Hi
@RiskQuant
I don't have realistic information on mapping in the direction of PD --> Rating. Sorry

It seems like a slightly unusual direction to go from ratio-based PD to ordinal-based level of measurement, the motivation isn't obvious to me (sorry, I am surely ignorant about some usage). My exposure is rather to mapping ratings (A, B, ...) to risk ratings numbers (e.g., 10, 9, ...). The real art and science is
validation. Although, analytically, if I were going to do it, there seem like so many ways but I would probably do something simple like take a historical database of companies with the credit ratings and simply calculate the defaults rates (with intervals); e.g., companies in this database that were rated "AA" experienced actual defaults of X% with standard deviation of Y, so we will define an "AA" rating the
historically-informed band = X +/- Y*a, with some rule for arbitrating overlaps. I could imagine other methods ; e.g., ranking the PDs and binning the results.
It just seems to me to be an exercise wherein you would either (i) borrow from the credit rating agencies since you are, for some reason, "backing into" (backing down to a lower level of measurement) anyways, so why not utilize their definitions, or (ii), if not, use the opportunity to a priori define the rating categories.
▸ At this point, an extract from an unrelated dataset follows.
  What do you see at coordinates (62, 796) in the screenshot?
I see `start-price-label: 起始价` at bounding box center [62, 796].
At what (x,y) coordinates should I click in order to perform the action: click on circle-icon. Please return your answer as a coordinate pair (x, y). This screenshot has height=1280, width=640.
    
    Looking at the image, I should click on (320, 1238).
I don't know the motivation ...
In case it's helpful, here is Moody's
Public Firm Expected Default Frequency (EDF) Credit Measures: Methodology, Performance, and Model Extensions:
http://trtl.bz/29iNqp4
This is the updated KMV and, in fact, this document is just an update of KMV's original method document (I did some work for the author of the original KMV document, Peter Crosbie). It discusses the mapping of the DD to EDF, which I realize it's maybe not what you are looking for, but just in case. As I mention in my OP above under
Variation #2: KMV (Merton but with two adjustments), the N(-DD) produced by a lognormal asset return assumption is not a reliable PD, so Moody's (KMV) mapped the PD to an EDF (page 13,
emphasis mine):
3.4 Moving from DD to EDF
"The Distance-to-Default provides an effective rank ordering statistic to distinguish firms likely to default from those less likely to default. We have verified its effectiveness by observing a strong empirical relationship between DDs and observed default rates: firms with larger DDs are less likely to default. However, one still needs to take a further step to derive PD estimates.
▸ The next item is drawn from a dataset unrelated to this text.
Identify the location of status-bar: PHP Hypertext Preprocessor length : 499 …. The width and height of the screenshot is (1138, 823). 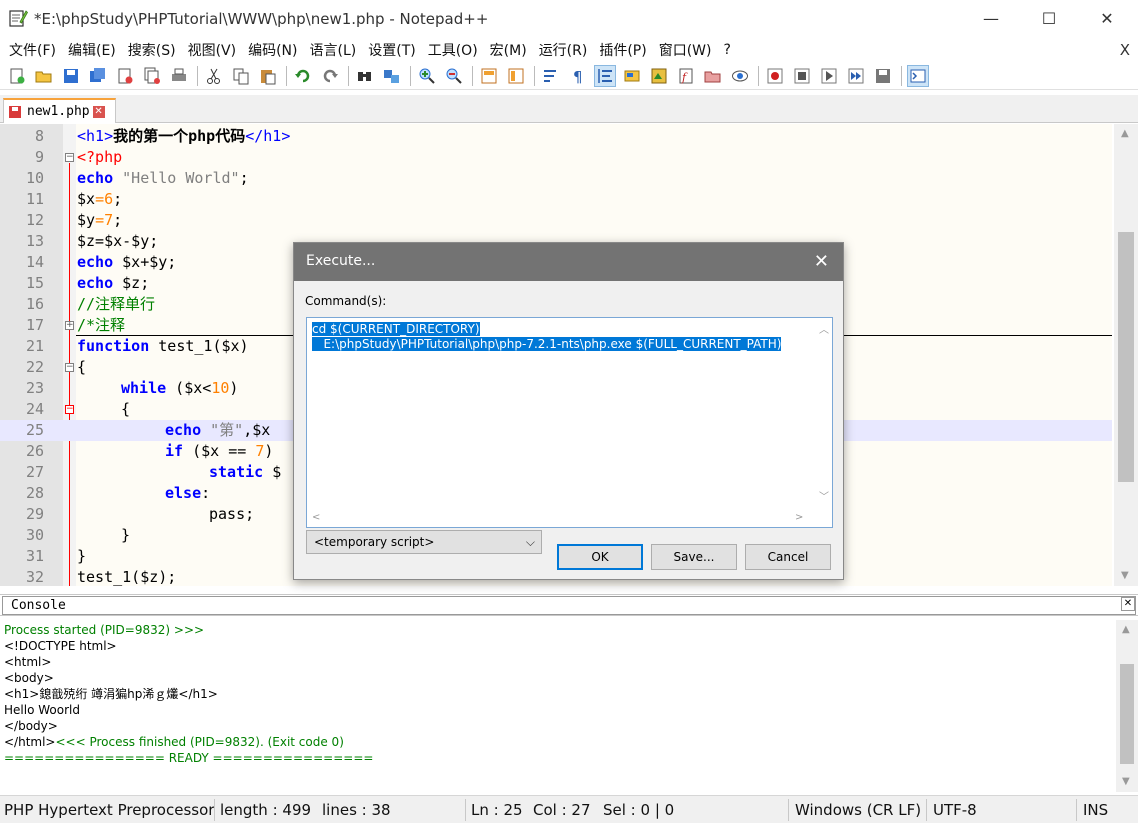
(569, 809).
In the basic structural credit risk model DDs are normally distributed as a result of the geometric Brownian motion assumption used to model the dynamics of asset values. However, actual default experience departs significantly from the predictions of normally distributed DDs. For example, when a firm’s DD is greater than 4, a normal distribution predicts that default will occur 6 in 100,000 times. Given that the median DD of the entire sample of firms in the EDF dataset is not far from 4, this would lead to about one half of actual firms being essentially default risk-free. This is highly improbable.
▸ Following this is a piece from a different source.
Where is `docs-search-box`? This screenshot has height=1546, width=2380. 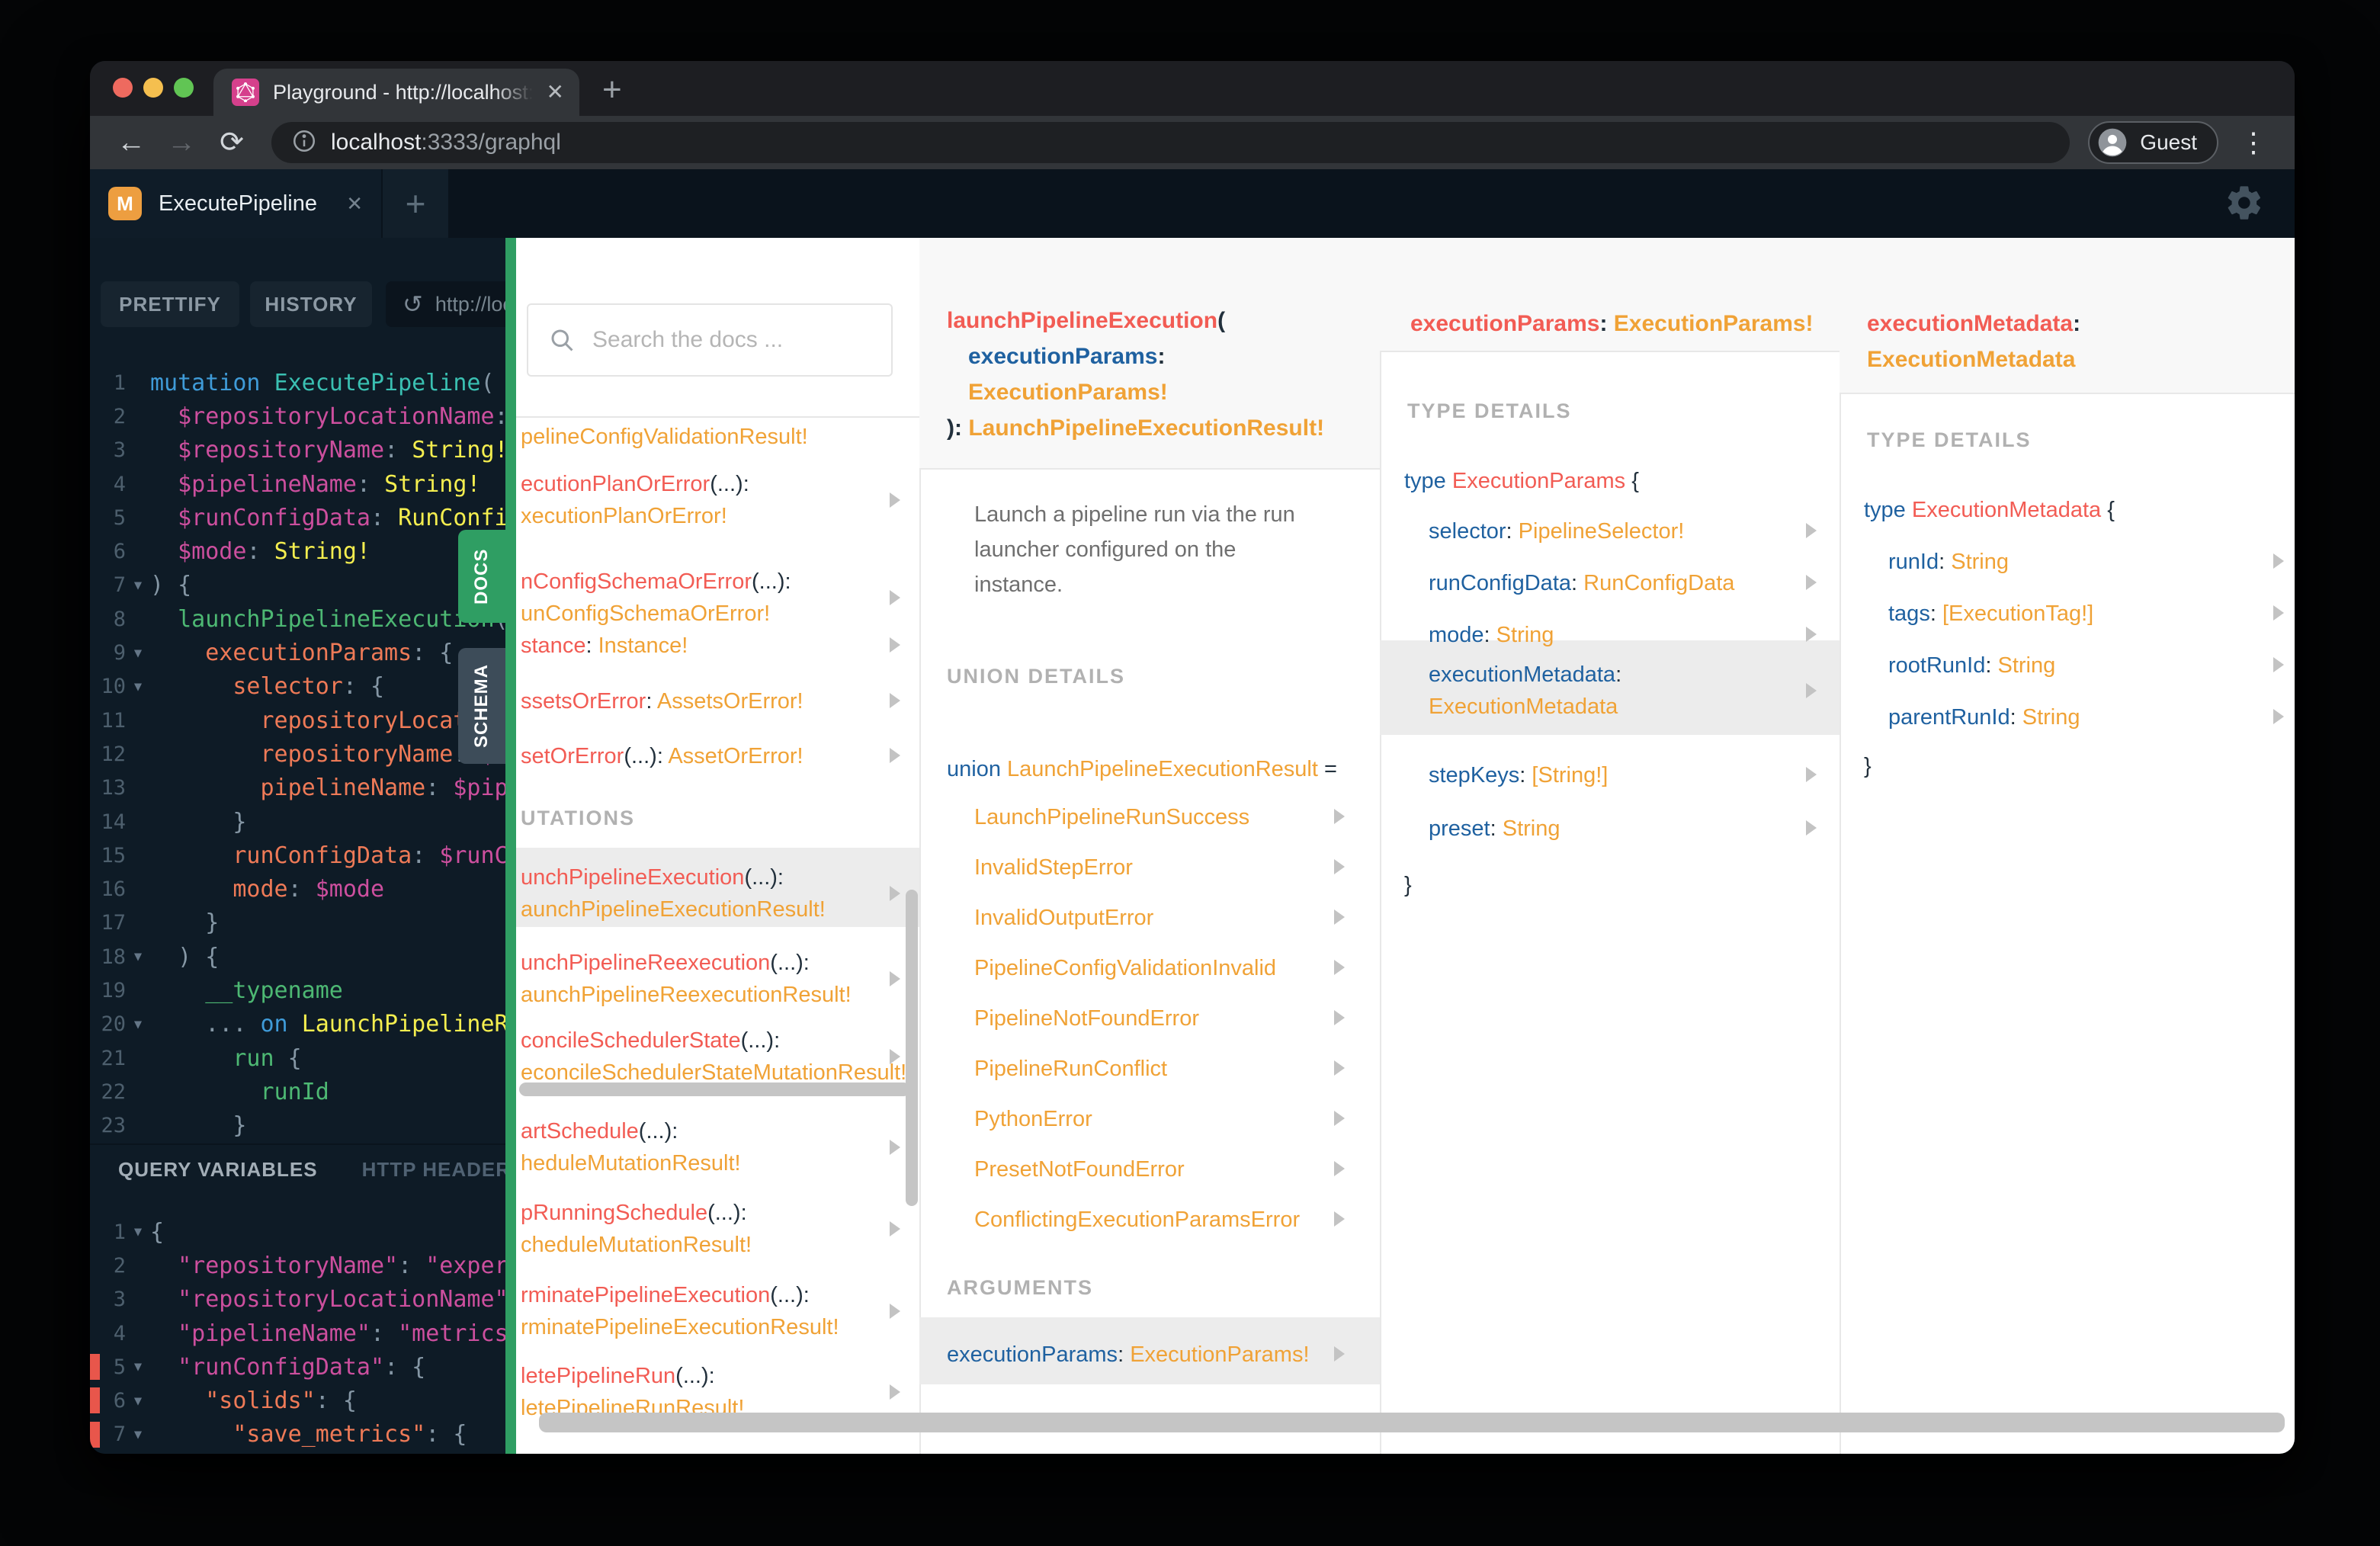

Instead of approximating the distribution of DDs with a standard parametric distributional function, the EDF model constructs the DD-to-PD mapping based on the empirical relationship (i.e., the relationship evidenced by historical data) between DDs and observed default rates. Moody’s Analytics maintains the industry’s leading default database, with over 8,600 defaults as of the end of 2011. The process for deriving the DD-to-EDF empirical mapping begins with the construction of a calibration sample – large North American corporate firms – for which we have the most reliable default data. It is reliable in the sense that “hidden” defaults – defaults that occurred, but that were neither reported nor observed – are relatively less likely to cause estimation errors. The DD-to-EDF mapping is created by grouping the calibration sample into buckets according to the firms’ DD levels, and fitting a nonlinear function to the relationship between DDs and observed default frequencies for each bucket. A stylized version of the resulting DD-to-EDF mapping is plotted in Figure 8 in green, along with the DD-to-PD mapping (the orange line) implied by a normal distribution of DDs."